┏━━

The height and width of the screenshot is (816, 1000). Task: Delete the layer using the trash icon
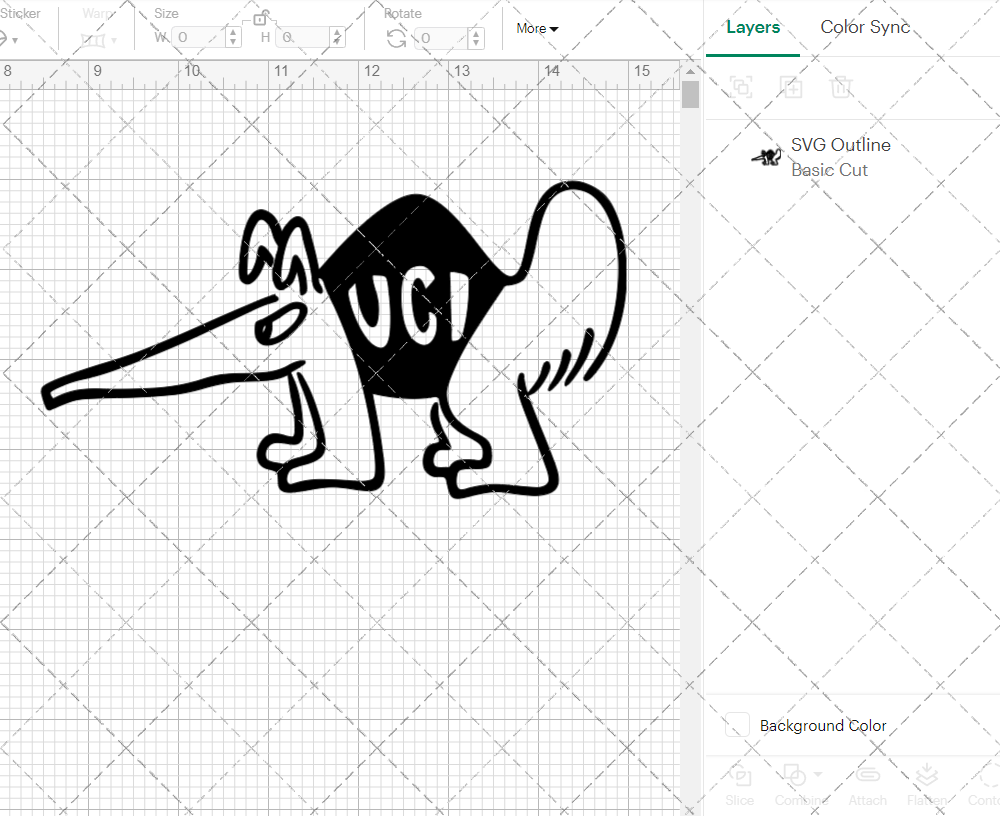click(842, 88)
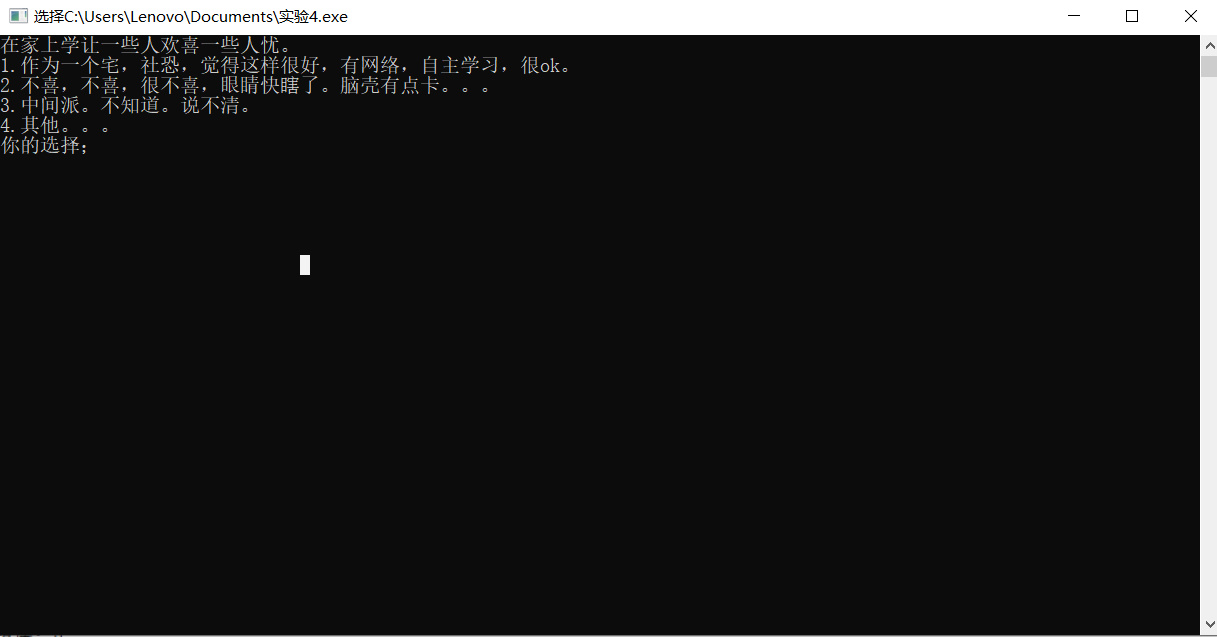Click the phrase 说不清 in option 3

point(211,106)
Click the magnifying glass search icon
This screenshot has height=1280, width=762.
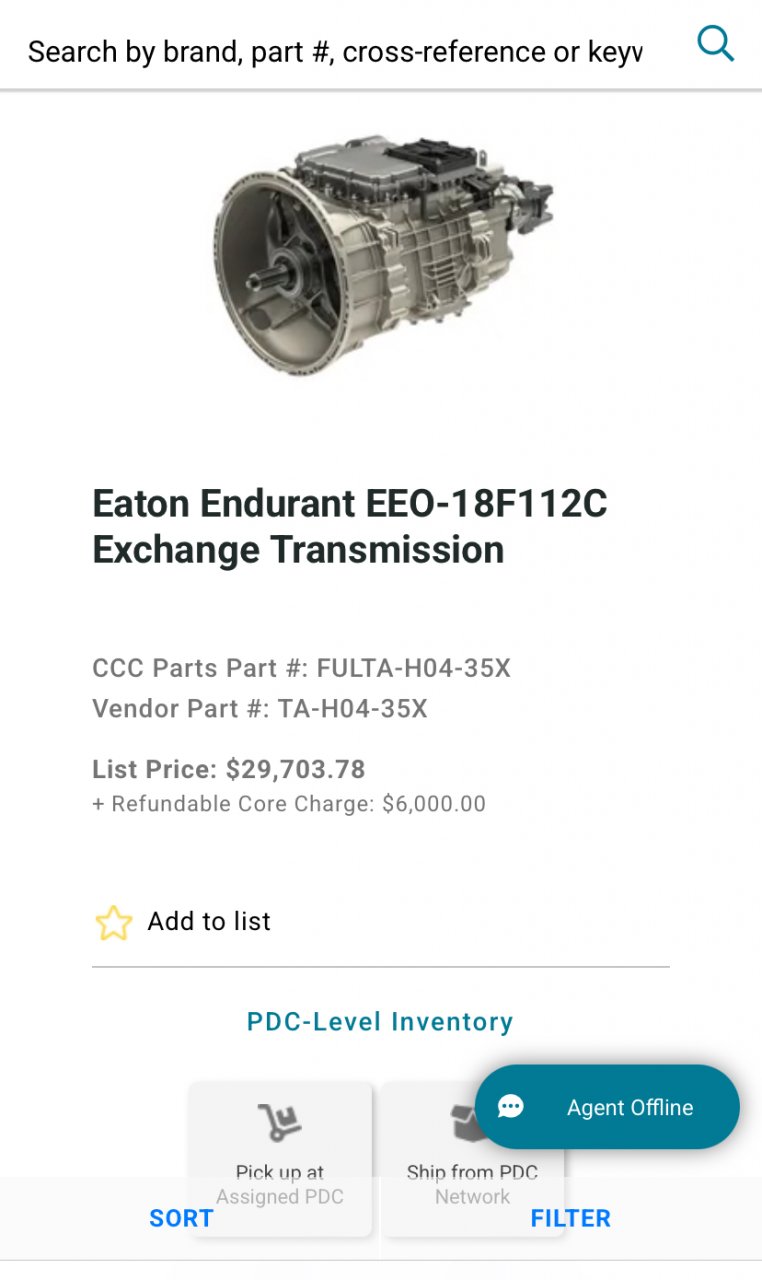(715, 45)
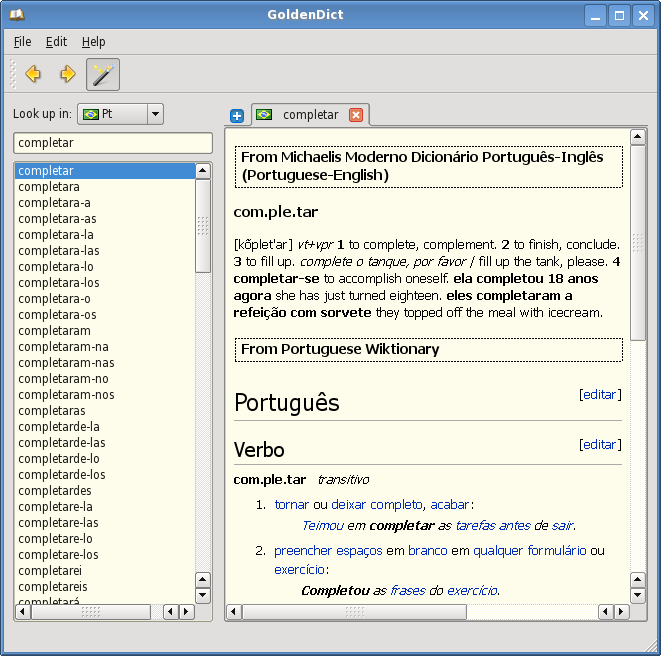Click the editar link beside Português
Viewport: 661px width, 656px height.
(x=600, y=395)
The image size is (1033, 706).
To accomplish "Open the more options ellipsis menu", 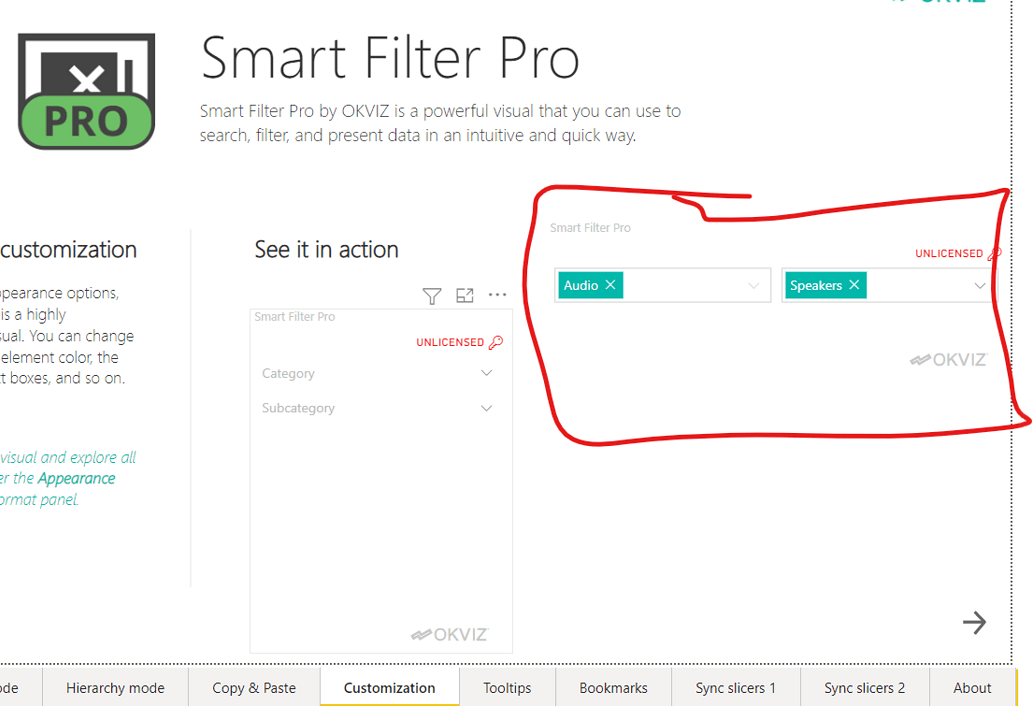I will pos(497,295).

┗━━

[The problem] An exact copy is needed of only the lines from the top of the material through the line with "Click the magnifying glass search icon"; no pictures belong in it.

[Solved exercise]
The height and width of the screenshot is (816, 1000). Task: Delete the layer using the trash icon
click(842, 88)
Click the phrase 说不清 in option 3

point(211,106)
Click the magnifying glass search icon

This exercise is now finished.